● Problem 1
Please decide whether each statement below agrees with the bug report. Mark (a), (b), and (c) yes or no, and quote the deciding words from the bug report.
(a) arv-mount checks expiry times only when a file is opened.
(b) The proposed fix is to implement manifest-refreshing logic in arv-mount itself.
(c) In the new test, the API server logs showed three "get collection" requests.
● Problem 2
According to the bug report, by how much does mocked time appear to advance each time open() is called in the new test?
● Problem 3
Go on with the bug report from its final line.

Bug #10008

[SDKs] [Python] When reading data through Collection et al., signatures should refresh automatically when needed

Added by Tom Clegg about 1 year ago. Updated about 1 month ago.

Status:NewStart date:09/12/2016
Priority:NormalDue date:
Assignee:-% Done:

100%

Category:SDKs
Target version:Arvados Future Sprints
Story points-Remaining (hours)0.00 hour
Velocity based estimate-

Description

Background

TokenExpiryTest in source:services/fuse/tests/test_mount.py is slow and unreliable because it relies on sleep(). (fixed)

There is signature-refreshing logic ("re-fetch collection from API server before signatures expire") in arv-mount. However:
  • It checks expiry times only when a file is opened. If a file is left open for a long time, reading from the file will eventually stop working.
  • Other programs using the Python SDK need the same auto-refresh behavior for the same reasons as arv-mount, but no facility is provided.

Proposed fix

Implement manifest-refreshing logic in the Python SDK. Reading from a file should always work:
  • regardless of how much time passes between instantiating the Collection, opening a file, writing, and reading.
  • regardless of whether the collection is writable or not, and regardless of whether it is referenced by PDH or UUID.

This will make the arv-mount token-refresh mechanism (added in notes 4-6 here) redundant, so that can be reverted.


Subtasks

Task #10330: Review 10008-check-token-exp-on-openResolvedTom Clegg


Related issues

Related to Arvados - Bug #6833: [FUSE] arv-mount caches manifests too long, ends up using... Resolved 07/30/2015

Associated revisions

Revision c4e25267
Added by Tom Clegg about 1 year ago

10008: Disable flaky test. refs #10008

Revision 0066dc77
Added by Tom Clegg 12 months ago

Merge branch '10008-check-token-exp-on-open' refs #10008

History

#1 Updated by Tom Clegg about 1 year ago

WIP: 10008-flaky-token-test

Unfortunately, the new test seems to indicate the token-refresh behavior is actually broken:
  • time is mocked so it appears to advance by 13 days each time open() is called
  • open() is called 3 times in a collection directory
  • API server logs show a single "get collection" request (expect 3)

#2 Updated by Tom Clegg about 1 year ago

  • Status changed from New to In Progress
  • Assignee set to Tom Clegg
  • Story points set to 0.5

#3 Updated by Tom Clegg about 1 year ago

  • Target version set to 2016-10-26 sprint

#4 Updated by Tom Clegg 12 months ago

10008-check-token-exp-on-open

test b73985d8a0c9173aec57f6a81fe540b2813a5bff

#5 Updated by Lucas Di Pentima 12 months ago

  • File services/fuse/arvados_fuse/__init__.py:
    • Line 504: Could you please explain in a comment why is the parent traversal needed on open()?

● Given data
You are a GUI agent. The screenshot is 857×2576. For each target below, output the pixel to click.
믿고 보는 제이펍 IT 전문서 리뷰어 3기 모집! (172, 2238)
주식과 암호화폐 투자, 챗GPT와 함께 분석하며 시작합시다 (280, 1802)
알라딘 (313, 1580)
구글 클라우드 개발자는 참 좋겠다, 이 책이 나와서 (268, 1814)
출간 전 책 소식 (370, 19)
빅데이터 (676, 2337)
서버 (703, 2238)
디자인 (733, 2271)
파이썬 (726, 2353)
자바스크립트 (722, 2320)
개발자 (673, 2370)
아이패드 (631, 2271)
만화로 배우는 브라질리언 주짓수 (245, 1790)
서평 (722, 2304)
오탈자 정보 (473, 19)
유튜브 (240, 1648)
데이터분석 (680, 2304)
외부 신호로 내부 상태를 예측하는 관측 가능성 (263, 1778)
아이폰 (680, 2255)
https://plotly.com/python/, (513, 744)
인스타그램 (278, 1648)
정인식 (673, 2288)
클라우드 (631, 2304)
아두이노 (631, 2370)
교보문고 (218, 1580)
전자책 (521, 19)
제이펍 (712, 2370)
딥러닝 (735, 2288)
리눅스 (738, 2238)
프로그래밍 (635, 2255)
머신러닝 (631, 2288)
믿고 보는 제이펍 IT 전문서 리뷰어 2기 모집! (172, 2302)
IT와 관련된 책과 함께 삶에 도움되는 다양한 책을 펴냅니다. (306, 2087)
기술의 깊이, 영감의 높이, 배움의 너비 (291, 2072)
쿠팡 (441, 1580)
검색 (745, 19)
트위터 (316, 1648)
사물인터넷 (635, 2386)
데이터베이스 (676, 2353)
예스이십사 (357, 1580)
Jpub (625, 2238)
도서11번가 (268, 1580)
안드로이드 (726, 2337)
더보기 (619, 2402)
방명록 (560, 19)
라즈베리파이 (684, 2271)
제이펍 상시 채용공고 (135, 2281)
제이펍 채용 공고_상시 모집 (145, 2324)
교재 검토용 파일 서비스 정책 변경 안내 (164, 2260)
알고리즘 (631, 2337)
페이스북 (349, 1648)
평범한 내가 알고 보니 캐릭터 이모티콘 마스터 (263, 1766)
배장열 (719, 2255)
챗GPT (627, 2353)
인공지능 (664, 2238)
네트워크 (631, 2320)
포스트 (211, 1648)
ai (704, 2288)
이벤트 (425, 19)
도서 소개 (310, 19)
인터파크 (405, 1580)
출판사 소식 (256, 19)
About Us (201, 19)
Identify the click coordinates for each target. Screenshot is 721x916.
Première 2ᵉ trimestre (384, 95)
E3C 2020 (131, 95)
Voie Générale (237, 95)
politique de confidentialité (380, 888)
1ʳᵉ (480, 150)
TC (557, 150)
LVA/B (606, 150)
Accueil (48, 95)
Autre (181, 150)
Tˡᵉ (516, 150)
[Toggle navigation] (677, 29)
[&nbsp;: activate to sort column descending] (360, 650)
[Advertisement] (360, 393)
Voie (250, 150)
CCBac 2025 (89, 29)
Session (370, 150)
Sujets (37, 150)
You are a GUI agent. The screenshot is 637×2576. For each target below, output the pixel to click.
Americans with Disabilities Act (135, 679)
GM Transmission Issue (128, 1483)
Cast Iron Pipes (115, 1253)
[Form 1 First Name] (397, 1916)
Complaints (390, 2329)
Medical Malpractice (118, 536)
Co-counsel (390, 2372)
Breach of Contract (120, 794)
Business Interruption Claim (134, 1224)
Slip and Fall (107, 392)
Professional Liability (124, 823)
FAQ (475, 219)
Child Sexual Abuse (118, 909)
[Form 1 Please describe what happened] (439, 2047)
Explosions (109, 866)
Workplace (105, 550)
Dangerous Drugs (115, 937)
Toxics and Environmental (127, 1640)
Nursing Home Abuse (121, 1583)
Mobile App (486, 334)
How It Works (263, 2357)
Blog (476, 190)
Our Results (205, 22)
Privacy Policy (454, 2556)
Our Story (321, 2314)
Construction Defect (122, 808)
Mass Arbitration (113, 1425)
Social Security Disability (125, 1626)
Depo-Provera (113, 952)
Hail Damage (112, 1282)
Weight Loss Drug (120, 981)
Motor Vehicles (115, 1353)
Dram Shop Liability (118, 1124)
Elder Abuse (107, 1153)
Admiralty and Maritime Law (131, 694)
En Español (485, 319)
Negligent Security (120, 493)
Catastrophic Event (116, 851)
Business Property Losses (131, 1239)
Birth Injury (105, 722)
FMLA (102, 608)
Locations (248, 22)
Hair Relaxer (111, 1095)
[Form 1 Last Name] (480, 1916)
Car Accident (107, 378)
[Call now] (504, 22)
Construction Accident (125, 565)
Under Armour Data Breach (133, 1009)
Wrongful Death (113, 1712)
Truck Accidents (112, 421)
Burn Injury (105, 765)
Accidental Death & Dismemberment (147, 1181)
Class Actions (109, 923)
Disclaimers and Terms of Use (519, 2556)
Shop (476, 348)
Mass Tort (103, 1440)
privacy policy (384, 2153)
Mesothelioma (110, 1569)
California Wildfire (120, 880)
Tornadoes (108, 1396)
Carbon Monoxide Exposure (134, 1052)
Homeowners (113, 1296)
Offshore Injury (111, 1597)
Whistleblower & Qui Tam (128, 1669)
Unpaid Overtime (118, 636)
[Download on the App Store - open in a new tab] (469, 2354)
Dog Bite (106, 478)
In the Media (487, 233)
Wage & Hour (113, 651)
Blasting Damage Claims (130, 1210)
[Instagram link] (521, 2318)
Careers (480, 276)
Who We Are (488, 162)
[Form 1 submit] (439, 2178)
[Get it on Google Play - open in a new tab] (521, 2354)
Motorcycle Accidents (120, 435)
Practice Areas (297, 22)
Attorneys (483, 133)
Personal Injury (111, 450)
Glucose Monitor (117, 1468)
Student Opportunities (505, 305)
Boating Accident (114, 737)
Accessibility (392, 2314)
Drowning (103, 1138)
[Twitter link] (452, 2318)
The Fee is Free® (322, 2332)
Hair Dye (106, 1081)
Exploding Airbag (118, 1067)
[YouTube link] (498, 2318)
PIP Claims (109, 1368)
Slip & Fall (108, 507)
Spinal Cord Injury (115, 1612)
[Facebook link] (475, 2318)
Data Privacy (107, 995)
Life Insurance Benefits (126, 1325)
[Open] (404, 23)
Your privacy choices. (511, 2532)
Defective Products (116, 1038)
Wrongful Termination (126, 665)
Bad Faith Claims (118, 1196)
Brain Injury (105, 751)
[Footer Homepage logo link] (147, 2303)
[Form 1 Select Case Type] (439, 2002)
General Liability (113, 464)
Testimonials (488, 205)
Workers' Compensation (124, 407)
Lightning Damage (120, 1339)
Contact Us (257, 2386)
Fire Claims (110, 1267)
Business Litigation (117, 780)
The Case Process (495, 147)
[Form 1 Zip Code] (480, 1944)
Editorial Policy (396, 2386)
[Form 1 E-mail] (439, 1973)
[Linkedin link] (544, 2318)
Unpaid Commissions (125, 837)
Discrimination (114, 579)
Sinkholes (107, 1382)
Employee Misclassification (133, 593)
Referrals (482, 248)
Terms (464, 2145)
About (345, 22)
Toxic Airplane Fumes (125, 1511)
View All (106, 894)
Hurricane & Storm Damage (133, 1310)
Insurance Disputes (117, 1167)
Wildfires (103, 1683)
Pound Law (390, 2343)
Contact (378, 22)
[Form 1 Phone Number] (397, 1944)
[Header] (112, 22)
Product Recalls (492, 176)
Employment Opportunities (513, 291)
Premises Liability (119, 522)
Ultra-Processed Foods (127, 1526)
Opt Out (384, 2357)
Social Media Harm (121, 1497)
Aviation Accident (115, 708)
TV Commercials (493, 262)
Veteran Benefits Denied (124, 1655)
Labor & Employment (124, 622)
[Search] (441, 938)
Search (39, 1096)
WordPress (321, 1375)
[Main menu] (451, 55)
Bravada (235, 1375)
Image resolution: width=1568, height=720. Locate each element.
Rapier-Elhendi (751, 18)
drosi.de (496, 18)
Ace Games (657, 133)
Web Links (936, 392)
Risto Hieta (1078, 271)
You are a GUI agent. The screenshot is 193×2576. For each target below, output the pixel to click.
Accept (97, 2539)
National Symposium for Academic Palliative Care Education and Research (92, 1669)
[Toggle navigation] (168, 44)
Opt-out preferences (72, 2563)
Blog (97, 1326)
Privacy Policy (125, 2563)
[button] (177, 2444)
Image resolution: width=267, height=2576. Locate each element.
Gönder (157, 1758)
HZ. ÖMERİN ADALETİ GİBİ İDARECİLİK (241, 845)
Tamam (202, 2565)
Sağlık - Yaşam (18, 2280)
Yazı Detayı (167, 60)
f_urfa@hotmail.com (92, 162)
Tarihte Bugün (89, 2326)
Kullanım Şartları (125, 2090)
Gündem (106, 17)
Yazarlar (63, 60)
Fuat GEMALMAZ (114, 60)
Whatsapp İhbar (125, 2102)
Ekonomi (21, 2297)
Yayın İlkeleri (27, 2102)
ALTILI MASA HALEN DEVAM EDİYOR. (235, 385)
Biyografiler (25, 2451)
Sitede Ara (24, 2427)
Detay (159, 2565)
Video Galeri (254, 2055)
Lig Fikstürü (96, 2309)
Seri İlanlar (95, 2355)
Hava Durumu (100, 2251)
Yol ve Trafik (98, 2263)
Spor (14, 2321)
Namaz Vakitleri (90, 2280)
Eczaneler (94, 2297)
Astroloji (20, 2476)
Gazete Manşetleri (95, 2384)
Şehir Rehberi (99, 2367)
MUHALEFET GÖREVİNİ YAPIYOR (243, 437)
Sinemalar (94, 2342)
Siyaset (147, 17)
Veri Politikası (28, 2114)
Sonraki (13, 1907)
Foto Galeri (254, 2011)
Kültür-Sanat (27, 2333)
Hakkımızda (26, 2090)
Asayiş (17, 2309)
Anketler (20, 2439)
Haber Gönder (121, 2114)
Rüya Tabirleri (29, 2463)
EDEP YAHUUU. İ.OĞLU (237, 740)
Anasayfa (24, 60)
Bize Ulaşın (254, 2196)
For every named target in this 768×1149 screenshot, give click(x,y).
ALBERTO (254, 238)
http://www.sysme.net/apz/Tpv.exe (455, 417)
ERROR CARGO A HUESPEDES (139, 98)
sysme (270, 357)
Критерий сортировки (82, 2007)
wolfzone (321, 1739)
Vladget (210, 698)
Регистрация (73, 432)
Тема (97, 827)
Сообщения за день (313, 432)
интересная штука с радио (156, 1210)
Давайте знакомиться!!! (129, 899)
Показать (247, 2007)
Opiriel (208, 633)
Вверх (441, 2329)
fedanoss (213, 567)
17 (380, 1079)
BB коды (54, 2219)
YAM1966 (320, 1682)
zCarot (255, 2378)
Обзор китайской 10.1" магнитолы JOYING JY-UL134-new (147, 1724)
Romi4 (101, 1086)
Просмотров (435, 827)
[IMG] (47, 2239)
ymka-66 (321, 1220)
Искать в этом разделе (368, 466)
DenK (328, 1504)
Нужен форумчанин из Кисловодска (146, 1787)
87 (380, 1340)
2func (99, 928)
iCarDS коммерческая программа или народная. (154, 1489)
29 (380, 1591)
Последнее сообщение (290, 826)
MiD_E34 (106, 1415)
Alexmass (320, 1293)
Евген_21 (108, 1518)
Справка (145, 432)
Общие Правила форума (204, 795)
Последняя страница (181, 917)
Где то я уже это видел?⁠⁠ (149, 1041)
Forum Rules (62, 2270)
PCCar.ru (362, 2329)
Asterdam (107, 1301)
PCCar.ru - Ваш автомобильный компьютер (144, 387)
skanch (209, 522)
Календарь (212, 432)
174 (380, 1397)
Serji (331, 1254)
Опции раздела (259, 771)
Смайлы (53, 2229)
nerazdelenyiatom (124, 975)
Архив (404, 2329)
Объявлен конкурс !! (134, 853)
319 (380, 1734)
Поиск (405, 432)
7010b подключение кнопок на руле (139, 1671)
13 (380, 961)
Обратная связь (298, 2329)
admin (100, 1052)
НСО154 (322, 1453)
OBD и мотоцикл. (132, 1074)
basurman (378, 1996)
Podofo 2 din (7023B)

● Reply 1
(a) Yes: "It checks expiry times only when a file is opened."
(b) No: "Implement manifest-refreshing logic in the Python SDK."
(c) No: "API server logs show a single "get collection" request (expect 3)"

● Reply 2
By 13 days each time open() is called.

● Reply 3
    • Line 595: Is the method opendir() needing the same parent traversal to touch() all of its ancestors too?
  • Is there any test covering the case when the token is expired? If I’m understanding this test correctly, it checks that the token is refreshed if the fuse is accessed every 13 days, right?

#6 Updated by Tom Clegg 12 months ago

Lucas Di Pentima wrote:

  • File services/fuse/arvados_fuse/__init__.py:
    • Line 504: Could you please explain in a comment why is the parent traversal needed on open()?

Added.

  • Line 595: Is the method opendir() needing the same parent traversal to touch() all of its ancestors too?

The passage of time (and the resulting invalidation of the signature tokens) is the only kind of event we don't expect websocket to tell us about. So opendir() doesn't really need this.

Of course, I suppose that means this really belongs in read(): if a file is read after being left open for 2 weeks, even open() won't have a chance to refresh.

  • Is there any test covering the case when the token is expired? If I’m understanding this test correctly, it checks that the token is refreshed if the fuse is accessed every 13 days, right?

Yes, that's right. There test covers only "old enough to be nearly expired", not "actually expired". I'm not too worried about it. This would be a good integration test, but for that we'd also have to figure out how to convince keepstore to expire tokens immediately...

7bf89e17945bb6610d6339409a6a411803851434

Notes from meeting:
  • Checking in read() shouldn't wreck performance
  • Even checking in read() might not be enough
    • we will initiate an update, but will the read progress before the updated response arrives?
    • if we have a new collection when we're fulfilling the read(), but we created the collection, subdir, and file inodes back when we had the old collection, will we use the new collection's block locators, or will the cached inodes still cause us to use the old ones?
  • It would be better to fix this (re-fetch the manifest when reading data, if we notice the tokens expire soon) in the Python SDK so arv-mount wouldn't have to do anything special. However, if it's not too hard to fix arv-mount, we might as well do that in the meantime.

#7 Updated by Peter Amstutz 12 months ago

A few notes:

  1. Operations.lookup() calls p[name] which turns into Directory.__getitem__ which is wrapped by @check_update. This means when a lookup happens, it is supposed to synchronously refresh the underlying directory if it is stale.
  2. FUSE directory entry caching behavior has changed over kernel versions, so it is possible that lookup() used to always occur before open(), but now sometimes does not happen if the kernel has the directory entry in cache.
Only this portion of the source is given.